When long-term data retention is imposed on your data — anything more than a couple of years — then archiving becomes the only valid solution to being in compliance with such requirements. This is so because without a database archiving solution, the volume of data can impose hardships on operational performance. With enough data, it is possible that you may exceed the ability of existing DBMS technology to store such large volumes of data… and it is difficult to maintain authenticity over changing database schemas.
OK, so if we are archiving our database data into a separate archive data store, we will need to integrate our archive policies with our backup schedule. This is mandatory to ensure that database recoveries, which are unscheduled by definition, can be performed properly and effectively.
Remember that Database Archiving is the process of removing selected data records from operational databases that are not expected to be referenced again and storing them in an archive data store where they can be retrieved if needed. It is very important to keep in mind that when data is archived from the operational database, that data is no longer in the operational database.
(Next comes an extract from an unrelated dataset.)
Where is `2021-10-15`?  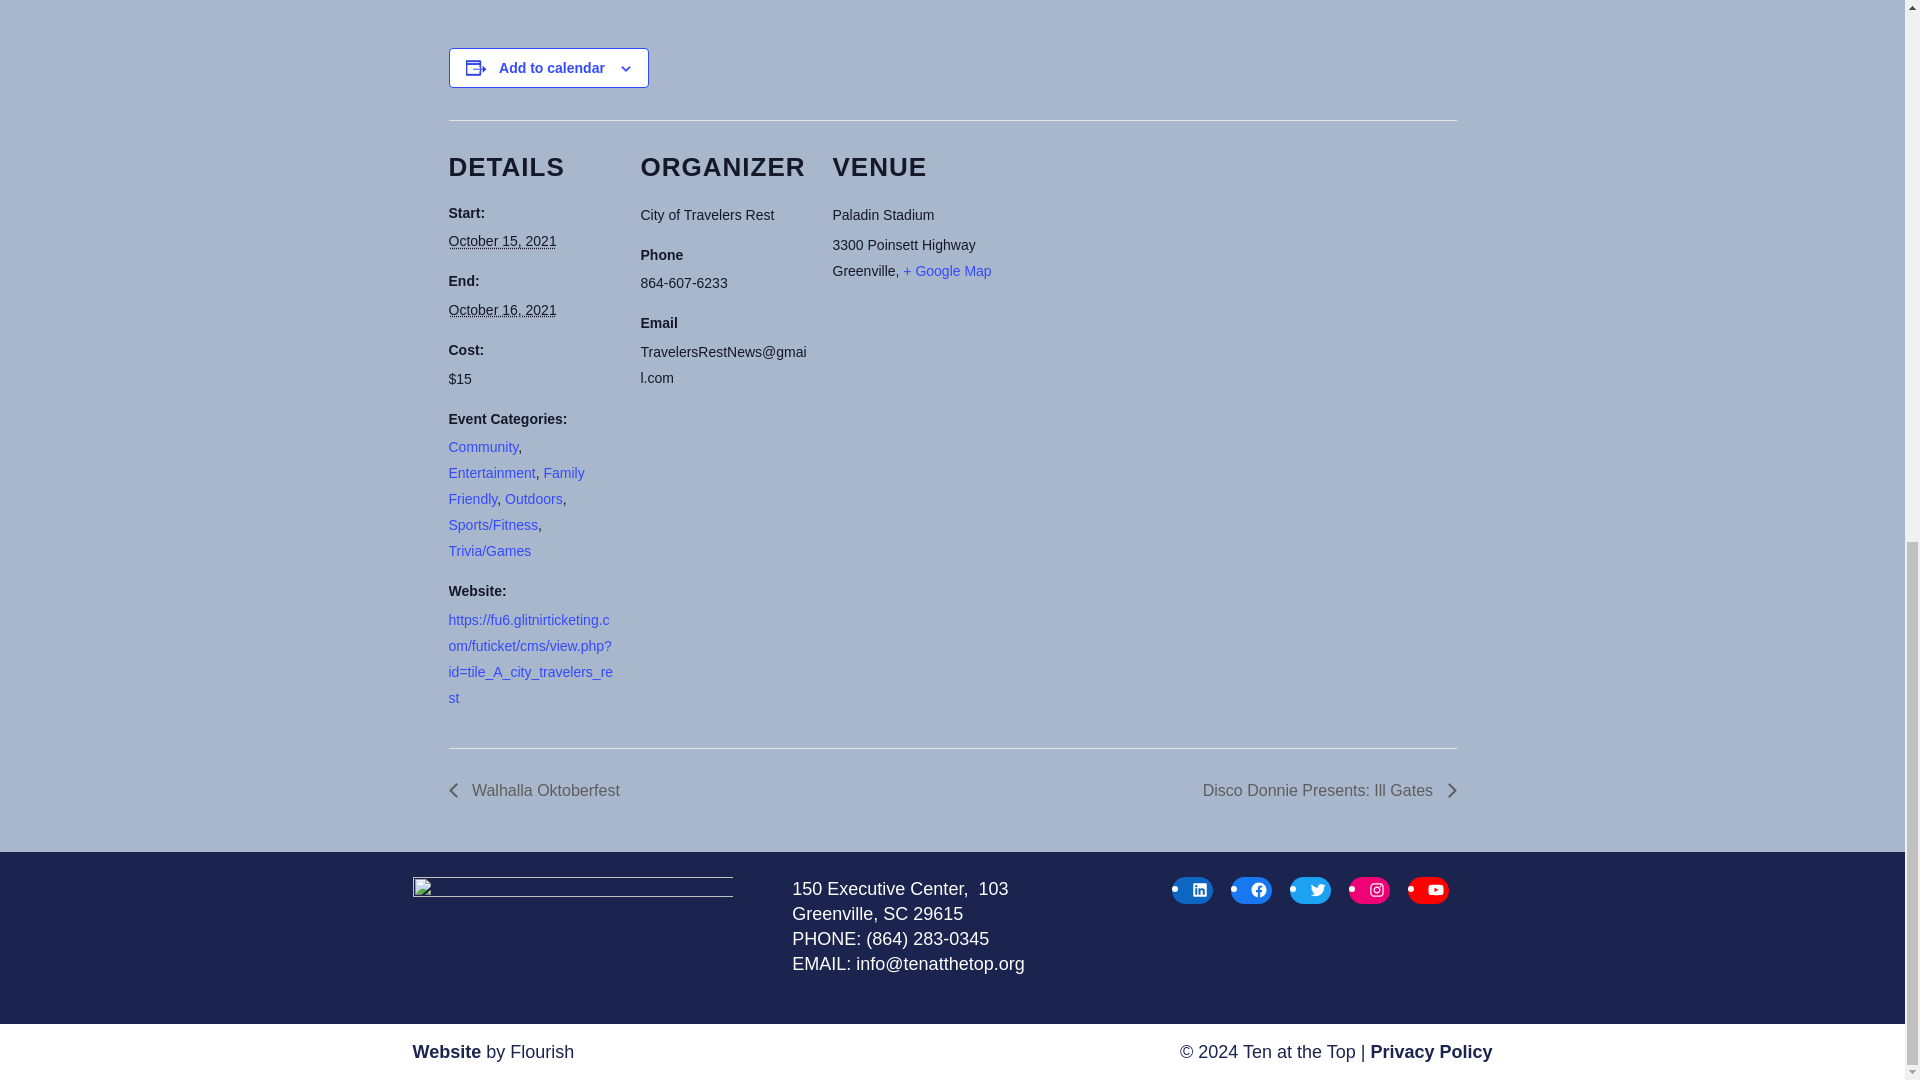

So far so good. But now let’s think about some potential recovery scenarios. During a weekly batch cycle jobs are run that erroneously modify data in the operational database. But also, that same day, a database archive policy was run that caused data to be removed from the operational database. If we are not careful, our recovery could reverse not only the changes that were made in error, but also the data that was deleted and moved to the archive data store. In such a case, the data would then exist in both the operational database and the archive data store. The next time we execute the archive policy for that database we would archive the data again, which would result in duplicate data in the archive.
To avoid this type of situation DBAs must have knowledge of when database archive policies are run. The DBA would need to either ensure that the recovery does not apply the data deleted from the archive, or alternately, discard the data from the archive data store immediately after the recovery that places it back in the operational database. The former solution is probably better than the latter.
Of course, much depends on the complexity of the database recovery. Consider the following situation:
- Process1 run and makes erroneous changes,
- the ArchivePolicy runs, and
- then Process2 run also making erroneous changes.
If you recover the database back to the point-in-time before Process1 you will include the archived data in your recovery. If you have a log-based recovery scenario that can apply application recovery by reversing the impact of a process, then you could run it for both processes and avoid re-applying the archived data.
There are innumerable recovery scenarios a DBA could be faced with, so it is impractical (if not impossible) to come up with a step-by-step guide to database backup and recovery when archiving is involved.
Suffice it to say, you will need to integrate knowledge of, and policies for, recovering your databases in conjunction with your database archives.